18. Bir iç sorun olan ve gizlenen gerçek irade ve amacın tespiti ve aydınlığa kavuşturulması ise genellikle zor olduğundan bu yöndeki delillerin eksiksiz toplanması yanında, birlikte ve doğru şekilde değerlendirilmesi de büyük önem taşınmaktadır. Bunun için de ülke ve yörenin gelenek ve görenekleri, toplumsal eğilimleri, olayların olağan akışı, miras bırakanın sözleşmeyi yapmakta haklı ve makul bir nedeninin bulunup bulunmadığı, davalı yanın alış gücünün olup olmadığı, satış bedeli ile sözleşme tarihindeki gerçek değer arasındaki fark, taraflar ile miras bırakan arasındaki beşeri ilişki gibi olgulardan yararlanılmasında zorunluluk vardır.


19. Tüm bu açıklamalardan anlaşılacağı üzere, muris muvazaasına ilişkin davaların niteliği gereğince taraflarca sunulan delillerin, her somut olayın özelliğine göre az yukarıda açıklanan objektif olgulardan da yararlanılarak bir bütün olarak değerlendirilmesi ve sonuca ulaşılması gerekmektedir.
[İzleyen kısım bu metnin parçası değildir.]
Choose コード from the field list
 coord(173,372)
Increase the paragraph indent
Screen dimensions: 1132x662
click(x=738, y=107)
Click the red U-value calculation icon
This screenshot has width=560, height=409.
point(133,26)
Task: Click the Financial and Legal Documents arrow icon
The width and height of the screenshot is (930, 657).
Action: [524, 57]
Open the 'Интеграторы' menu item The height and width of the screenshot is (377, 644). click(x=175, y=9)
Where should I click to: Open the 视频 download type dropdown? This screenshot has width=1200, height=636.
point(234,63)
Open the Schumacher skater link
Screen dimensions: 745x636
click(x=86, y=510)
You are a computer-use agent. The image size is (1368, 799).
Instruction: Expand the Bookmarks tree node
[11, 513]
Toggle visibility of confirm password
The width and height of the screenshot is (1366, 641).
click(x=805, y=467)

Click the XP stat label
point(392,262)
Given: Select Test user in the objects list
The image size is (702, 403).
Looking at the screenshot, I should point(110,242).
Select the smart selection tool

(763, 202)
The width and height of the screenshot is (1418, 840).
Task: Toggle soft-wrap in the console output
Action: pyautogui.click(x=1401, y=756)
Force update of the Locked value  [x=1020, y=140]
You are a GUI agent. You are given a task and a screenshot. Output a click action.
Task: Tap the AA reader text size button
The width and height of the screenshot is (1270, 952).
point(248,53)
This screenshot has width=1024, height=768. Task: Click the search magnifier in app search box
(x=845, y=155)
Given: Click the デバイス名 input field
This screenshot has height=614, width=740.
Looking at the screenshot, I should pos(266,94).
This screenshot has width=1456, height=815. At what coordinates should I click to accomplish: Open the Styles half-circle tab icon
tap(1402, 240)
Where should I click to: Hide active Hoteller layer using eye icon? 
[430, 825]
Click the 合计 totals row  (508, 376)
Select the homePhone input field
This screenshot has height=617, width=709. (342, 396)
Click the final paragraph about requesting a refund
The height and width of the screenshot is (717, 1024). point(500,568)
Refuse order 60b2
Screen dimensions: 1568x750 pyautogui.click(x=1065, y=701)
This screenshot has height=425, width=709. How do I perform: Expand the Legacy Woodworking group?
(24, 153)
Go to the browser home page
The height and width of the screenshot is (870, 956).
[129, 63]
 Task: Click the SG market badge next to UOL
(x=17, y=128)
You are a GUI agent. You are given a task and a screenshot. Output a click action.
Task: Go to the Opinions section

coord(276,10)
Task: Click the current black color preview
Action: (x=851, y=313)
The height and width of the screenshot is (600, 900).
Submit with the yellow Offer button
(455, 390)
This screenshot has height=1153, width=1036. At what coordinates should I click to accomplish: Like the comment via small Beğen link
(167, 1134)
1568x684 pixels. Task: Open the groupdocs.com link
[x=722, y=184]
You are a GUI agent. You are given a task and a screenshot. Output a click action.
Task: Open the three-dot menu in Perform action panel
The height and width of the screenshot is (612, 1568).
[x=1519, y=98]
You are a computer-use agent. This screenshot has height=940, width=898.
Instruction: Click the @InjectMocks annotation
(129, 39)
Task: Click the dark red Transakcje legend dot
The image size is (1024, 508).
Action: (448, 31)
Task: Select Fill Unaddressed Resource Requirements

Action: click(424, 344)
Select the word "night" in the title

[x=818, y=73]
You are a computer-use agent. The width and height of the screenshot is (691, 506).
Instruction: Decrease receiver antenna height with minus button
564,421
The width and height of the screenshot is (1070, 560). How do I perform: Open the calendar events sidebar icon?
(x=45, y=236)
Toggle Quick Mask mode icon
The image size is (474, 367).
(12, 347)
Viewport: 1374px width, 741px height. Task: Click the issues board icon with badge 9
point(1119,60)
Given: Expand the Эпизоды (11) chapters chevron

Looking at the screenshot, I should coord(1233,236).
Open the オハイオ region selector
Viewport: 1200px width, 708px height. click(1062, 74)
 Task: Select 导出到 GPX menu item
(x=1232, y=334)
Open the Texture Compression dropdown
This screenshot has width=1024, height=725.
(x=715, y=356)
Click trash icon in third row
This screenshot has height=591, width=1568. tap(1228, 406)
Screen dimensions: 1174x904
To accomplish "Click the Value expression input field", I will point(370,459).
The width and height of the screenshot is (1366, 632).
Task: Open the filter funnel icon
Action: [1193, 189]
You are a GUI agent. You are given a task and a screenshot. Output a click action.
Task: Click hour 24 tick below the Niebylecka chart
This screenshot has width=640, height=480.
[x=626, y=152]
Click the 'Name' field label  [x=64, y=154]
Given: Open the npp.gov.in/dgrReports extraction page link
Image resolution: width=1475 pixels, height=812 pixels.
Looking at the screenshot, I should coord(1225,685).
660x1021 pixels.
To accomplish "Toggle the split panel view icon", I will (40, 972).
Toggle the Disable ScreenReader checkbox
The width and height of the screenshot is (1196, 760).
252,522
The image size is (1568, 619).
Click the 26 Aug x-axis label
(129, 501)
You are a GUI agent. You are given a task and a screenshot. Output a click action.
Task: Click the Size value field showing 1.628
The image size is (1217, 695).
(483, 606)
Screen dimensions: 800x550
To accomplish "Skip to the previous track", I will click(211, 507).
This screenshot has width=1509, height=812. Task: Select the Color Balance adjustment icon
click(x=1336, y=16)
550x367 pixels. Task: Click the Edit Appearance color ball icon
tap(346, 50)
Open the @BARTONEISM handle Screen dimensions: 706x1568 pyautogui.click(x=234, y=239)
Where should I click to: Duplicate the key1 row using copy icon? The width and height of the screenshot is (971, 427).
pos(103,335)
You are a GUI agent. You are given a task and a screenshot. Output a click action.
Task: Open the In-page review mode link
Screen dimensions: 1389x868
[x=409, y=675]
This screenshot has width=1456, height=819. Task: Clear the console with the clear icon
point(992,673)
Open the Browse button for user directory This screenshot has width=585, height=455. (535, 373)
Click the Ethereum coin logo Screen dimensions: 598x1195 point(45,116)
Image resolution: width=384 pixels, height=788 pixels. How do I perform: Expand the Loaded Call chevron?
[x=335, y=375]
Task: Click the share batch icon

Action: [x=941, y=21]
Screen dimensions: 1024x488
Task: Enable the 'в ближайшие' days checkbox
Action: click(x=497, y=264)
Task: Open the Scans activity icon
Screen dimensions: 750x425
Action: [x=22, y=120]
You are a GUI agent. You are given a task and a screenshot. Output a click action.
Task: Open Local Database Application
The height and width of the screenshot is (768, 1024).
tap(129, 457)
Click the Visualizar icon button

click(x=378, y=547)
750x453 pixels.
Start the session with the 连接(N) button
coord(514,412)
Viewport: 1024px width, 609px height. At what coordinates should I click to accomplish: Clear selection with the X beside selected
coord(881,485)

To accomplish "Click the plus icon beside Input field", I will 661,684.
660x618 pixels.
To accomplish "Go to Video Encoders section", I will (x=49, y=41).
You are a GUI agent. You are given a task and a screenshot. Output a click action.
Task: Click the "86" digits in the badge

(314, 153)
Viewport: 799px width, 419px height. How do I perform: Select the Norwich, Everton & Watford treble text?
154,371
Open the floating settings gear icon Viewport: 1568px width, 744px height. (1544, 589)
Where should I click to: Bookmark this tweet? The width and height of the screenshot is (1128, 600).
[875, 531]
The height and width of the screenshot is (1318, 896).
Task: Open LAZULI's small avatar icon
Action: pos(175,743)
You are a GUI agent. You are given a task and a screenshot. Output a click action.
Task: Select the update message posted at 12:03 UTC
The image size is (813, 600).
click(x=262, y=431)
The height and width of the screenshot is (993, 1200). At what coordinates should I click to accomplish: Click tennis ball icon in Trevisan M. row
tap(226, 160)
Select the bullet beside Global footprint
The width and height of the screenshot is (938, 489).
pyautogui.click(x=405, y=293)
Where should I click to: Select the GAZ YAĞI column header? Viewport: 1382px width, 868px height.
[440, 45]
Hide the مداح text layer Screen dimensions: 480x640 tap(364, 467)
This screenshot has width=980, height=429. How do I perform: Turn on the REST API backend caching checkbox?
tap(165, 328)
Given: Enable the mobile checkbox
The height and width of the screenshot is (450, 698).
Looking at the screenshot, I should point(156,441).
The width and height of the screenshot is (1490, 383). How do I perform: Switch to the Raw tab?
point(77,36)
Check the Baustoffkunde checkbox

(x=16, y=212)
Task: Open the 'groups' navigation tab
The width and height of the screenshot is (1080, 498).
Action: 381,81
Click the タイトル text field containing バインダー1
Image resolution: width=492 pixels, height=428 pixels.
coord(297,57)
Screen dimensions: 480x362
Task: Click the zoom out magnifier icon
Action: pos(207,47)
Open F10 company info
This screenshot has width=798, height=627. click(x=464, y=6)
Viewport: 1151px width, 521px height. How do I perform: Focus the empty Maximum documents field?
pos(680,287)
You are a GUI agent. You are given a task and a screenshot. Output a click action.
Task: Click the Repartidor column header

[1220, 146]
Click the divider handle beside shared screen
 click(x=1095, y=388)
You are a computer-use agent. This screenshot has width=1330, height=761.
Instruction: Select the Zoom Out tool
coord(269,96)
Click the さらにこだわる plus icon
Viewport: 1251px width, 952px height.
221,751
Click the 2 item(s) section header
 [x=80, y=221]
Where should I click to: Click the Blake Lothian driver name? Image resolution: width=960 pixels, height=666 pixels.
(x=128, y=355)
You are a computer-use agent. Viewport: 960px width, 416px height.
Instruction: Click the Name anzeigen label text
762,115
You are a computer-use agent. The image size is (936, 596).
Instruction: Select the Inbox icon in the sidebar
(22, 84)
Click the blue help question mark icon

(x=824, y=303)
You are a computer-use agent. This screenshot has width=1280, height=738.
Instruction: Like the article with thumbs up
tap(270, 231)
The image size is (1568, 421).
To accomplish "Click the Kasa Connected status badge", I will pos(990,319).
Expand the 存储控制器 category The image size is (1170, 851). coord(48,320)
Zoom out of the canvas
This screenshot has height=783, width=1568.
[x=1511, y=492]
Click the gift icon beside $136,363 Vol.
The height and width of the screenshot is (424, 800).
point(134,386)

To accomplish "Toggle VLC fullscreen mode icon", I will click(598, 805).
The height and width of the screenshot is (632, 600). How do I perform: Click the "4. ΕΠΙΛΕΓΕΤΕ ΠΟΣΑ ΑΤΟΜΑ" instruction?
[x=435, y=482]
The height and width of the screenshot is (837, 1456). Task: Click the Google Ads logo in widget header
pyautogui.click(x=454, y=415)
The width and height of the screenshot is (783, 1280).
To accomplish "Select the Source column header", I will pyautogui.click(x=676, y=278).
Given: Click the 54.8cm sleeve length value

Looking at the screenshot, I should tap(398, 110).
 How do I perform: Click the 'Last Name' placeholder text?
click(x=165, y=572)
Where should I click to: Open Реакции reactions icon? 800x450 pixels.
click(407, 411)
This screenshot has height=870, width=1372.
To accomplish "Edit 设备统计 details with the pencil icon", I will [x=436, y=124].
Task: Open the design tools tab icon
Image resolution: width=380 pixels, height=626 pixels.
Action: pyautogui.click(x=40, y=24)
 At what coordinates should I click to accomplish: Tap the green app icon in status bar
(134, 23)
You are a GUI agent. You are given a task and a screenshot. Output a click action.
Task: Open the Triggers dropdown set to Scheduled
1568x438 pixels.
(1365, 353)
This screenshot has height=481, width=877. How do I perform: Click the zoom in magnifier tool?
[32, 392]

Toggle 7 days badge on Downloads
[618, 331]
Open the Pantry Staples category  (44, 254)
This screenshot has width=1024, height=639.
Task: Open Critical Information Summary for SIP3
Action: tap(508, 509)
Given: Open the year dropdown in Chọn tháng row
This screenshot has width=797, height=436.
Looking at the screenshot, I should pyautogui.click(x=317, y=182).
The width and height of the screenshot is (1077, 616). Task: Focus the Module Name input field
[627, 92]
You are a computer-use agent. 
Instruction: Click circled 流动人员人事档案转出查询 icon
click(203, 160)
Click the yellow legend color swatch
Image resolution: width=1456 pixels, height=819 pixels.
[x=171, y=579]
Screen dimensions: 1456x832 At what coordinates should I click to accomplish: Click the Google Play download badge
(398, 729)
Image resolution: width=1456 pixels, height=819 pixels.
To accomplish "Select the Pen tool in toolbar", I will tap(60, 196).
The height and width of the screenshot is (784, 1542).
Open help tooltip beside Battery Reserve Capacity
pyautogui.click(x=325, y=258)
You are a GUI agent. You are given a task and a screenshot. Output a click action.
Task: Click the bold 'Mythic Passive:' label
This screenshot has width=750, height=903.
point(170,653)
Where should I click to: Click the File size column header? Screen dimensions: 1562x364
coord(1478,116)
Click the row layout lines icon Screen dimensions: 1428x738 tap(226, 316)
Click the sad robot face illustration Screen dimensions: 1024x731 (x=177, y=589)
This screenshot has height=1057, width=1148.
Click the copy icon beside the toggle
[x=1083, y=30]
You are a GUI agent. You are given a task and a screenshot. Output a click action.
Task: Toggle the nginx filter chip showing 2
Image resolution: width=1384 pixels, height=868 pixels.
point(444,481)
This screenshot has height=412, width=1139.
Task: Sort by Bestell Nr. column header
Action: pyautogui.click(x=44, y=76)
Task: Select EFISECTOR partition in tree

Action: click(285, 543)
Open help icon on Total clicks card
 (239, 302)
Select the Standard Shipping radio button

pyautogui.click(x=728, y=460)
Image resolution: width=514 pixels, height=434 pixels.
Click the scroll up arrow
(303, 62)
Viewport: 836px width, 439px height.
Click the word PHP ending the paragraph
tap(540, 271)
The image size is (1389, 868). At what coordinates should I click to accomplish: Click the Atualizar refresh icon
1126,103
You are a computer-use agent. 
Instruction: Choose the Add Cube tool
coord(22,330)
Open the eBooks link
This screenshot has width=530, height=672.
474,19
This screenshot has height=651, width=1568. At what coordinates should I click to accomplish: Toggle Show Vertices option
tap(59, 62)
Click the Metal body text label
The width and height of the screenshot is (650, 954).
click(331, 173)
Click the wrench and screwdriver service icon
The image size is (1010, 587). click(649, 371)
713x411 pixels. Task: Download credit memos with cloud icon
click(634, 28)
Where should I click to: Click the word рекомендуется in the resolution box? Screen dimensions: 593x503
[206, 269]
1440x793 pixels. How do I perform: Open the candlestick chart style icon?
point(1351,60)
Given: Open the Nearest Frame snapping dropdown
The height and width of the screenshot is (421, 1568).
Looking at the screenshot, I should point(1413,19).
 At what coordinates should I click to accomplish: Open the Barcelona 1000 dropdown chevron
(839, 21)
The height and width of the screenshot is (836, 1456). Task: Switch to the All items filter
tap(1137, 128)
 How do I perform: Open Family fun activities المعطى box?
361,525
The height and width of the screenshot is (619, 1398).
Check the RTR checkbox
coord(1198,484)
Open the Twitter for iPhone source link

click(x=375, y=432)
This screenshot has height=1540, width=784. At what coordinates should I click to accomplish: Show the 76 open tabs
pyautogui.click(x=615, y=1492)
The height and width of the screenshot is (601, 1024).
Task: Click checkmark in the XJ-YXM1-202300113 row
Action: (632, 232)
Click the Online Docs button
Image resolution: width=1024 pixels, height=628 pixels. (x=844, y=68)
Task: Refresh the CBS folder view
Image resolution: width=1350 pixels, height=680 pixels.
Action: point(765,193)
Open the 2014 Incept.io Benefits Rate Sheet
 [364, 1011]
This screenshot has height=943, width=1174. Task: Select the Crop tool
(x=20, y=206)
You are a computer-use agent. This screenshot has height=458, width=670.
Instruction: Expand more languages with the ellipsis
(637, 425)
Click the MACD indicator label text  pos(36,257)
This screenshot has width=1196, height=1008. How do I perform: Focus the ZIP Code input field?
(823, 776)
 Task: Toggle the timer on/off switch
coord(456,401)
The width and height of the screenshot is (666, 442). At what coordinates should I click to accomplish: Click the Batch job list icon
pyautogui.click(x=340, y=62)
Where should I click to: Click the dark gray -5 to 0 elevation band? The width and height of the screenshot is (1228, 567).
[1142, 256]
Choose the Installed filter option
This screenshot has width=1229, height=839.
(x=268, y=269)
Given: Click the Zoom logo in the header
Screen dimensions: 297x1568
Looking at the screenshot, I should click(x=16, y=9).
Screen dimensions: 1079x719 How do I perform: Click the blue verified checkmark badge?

Burada hemen belirtmek gerekir ki muris muvazaasına ilişkin davalarda miras bırakanın asıl irade ve amacı belirlenirken, tarafların dayandıkları delillerin her olayın kendi özelliklerine göre objektif olgulardan da yararlanılarak birlikte değerlendirilmesi ve sonuca ulaşılması gerektiği açıktır. Fiili karineler de denilen bu objektif olgular, tarafların iddialarının doğruluğu veya bir delilin güvenilebilirlik derecesi hakkında hâkimin kanaat edinmesine yarayan, yaşam tecrübelerinin ortaya koyduğu, hukukla ilgili bulunmayan değer hükümleri olarak kabul edilmektedir. Bu fiili karinelerin varlığı tarafın ispat yükünü ortadan kaldırmaz ise de somut olayda olduğu gibi tanık delili dışında dayanılan başka delillerin bulunması durumunda dayanılan bu delillerin değerlendirilmesi sırasında da gözetileceği kuşkusuzdur.


20. Yapılan açıklamalar ışığında somut olaya bakıldığında; miras bırakan ... 31.08.2017 tarihinde ölmüş, mirasçı olarak geriye dava dışı eşi ..., davalı oğulları..., ..., ..., ..., ..., ... ile dava dışı kızları ..., ... ve davacı ... kalmıştır.
21. Celbedilen kayıtlardan Muris ...'in 19.02.1979 tarihinde dava konusu taşınmazın 3/23 hissesini üzerinde bırakarak, 3/23 hissesini davalı oğlu ...'e, 3/23 hissesini davalı oğlu ...'e, 14/23 hissesini ise davalı oğlu ...'e satış suretiyle devrettiği, davalılardan ...'in 06.03.1979 tarihinde 3/23 hisse ile ...'e, 3/23 hissesini ...'e, 3/23 hissesini ise ...'e satış yoluyla devrettiği sabittir. Dosya kapsamından davacının geriye on dört parça taşınmazının kaldığı görülmektedir.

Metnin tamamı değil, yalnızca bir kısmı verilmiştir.